***** DATASET ENTRIES
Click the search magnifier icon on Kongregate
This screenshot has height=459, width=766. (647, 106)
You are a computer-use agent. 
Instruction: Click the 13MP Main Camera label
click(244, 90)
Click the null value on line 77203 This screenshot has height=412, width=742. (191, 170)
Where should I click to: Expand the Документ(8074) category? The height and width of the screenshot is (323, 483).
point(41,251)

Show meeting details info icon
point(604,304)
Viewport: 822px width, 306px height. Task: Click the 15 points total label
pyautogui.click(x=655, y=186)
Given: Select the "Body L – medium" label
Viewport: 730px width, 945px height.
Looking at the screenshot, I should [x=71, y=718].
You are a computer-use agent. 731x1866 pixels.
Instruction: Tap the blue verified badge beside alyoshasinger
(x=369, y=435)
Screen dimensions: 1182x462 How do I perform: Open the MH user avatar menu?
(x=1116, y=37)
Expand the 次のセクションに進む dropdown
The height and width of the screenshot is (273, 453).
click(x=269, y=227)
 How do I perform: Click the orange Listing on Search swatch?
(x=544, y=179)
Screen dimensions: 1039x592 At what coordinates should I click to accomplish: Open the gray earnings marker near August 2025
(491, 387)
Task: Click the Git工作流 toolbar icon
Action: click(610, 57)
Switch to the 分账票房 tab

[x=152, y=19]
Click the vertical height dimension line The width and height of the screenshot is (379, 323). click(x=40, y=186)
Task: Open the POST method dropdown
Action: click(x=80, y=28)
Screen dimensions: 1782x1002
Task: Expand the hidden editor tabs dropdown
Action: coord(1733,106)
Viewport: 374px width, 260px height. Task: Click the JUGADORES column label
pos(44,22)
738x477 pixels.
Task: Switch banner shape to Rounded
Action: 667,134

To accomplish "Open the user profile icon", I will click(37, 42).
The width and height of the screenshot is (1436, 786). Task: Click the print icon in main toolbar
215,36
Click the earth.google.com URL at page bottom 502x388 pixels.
**********
(WRITTEN TASK)
Reproduce each line of the material above without any changes.

(THE OUTPUT)
Click the search magnifier icon on Kongregate
This screenshot has height=459, width=766. (647, 106)
You are a computer-use agent. 
Instruction: Click the 13MP Main Camera label
click(244, 90)
Click the null value on line 77203 This screenshot has height=412, width=742. (191, 170)
Where should I click to: Expand the Документ(8074) category? The height and width of the screenshot is (323, 483).
point(41,251)

Show meeting details info icon
point(604,304)
Viewport: 822px width, 306px height. Task: Click the 15 points total label
pyautogui.click(x=655, y=186)
Given: Select the "Body L – medium" label
Viewport: 730px width, 945px height.
Looking at the screenshot, I should [x=71, y=718].
You are a computer-use agent. 731x1866 pixels.
Instruction: Tap the blue verified badge beside alyoshasinger
(x=369, y=435)
Screen dimensions: 1182x462 How do I perform: Open the MH user avatar menu?
(x=1116, y=37)
Expand the 次のセクションに進む dropdown
The height and width of the screenshot is (273, 453).
click(x=269, y=227)
 How do I perform: Click the orange Listing on Search swatch?
(x=544, y=179)
Screen dimensions: 1039x592 At what coordinates should I click to accomplish: Open the gray earnings marker near August 2025
(491, 387)
Task: Click the Git工作流 toolbar icon
Action: click(610, 57)
Switch to the 分账票房 tab

[x=152, y=19]
Click the vertical height dimension line The width and height of the screenshot is (379, 323). click(x=40, y=186)
Task: Open the POST method dropdown
Action: click(x=80, y=28)
Screen dimensions: 1782x1002
Task: Expand the hidden editor tabs dropdown
Action: coord(1733,106)
Viewport: 374px width, 260px height. Task: Click the JUGADORES column label
pos(44,22)
738x477 pixels.
Task: Switch banner shape to Rounded
Action: 667,134

To accomplish "Open the user profile icon", I will click(37, 42).
The width and height of the screenshot is (1436, 786). Task: Click the print icon in main toolbar
215,36
Click the earth.google.com URL at page bottom 502x388 pixels.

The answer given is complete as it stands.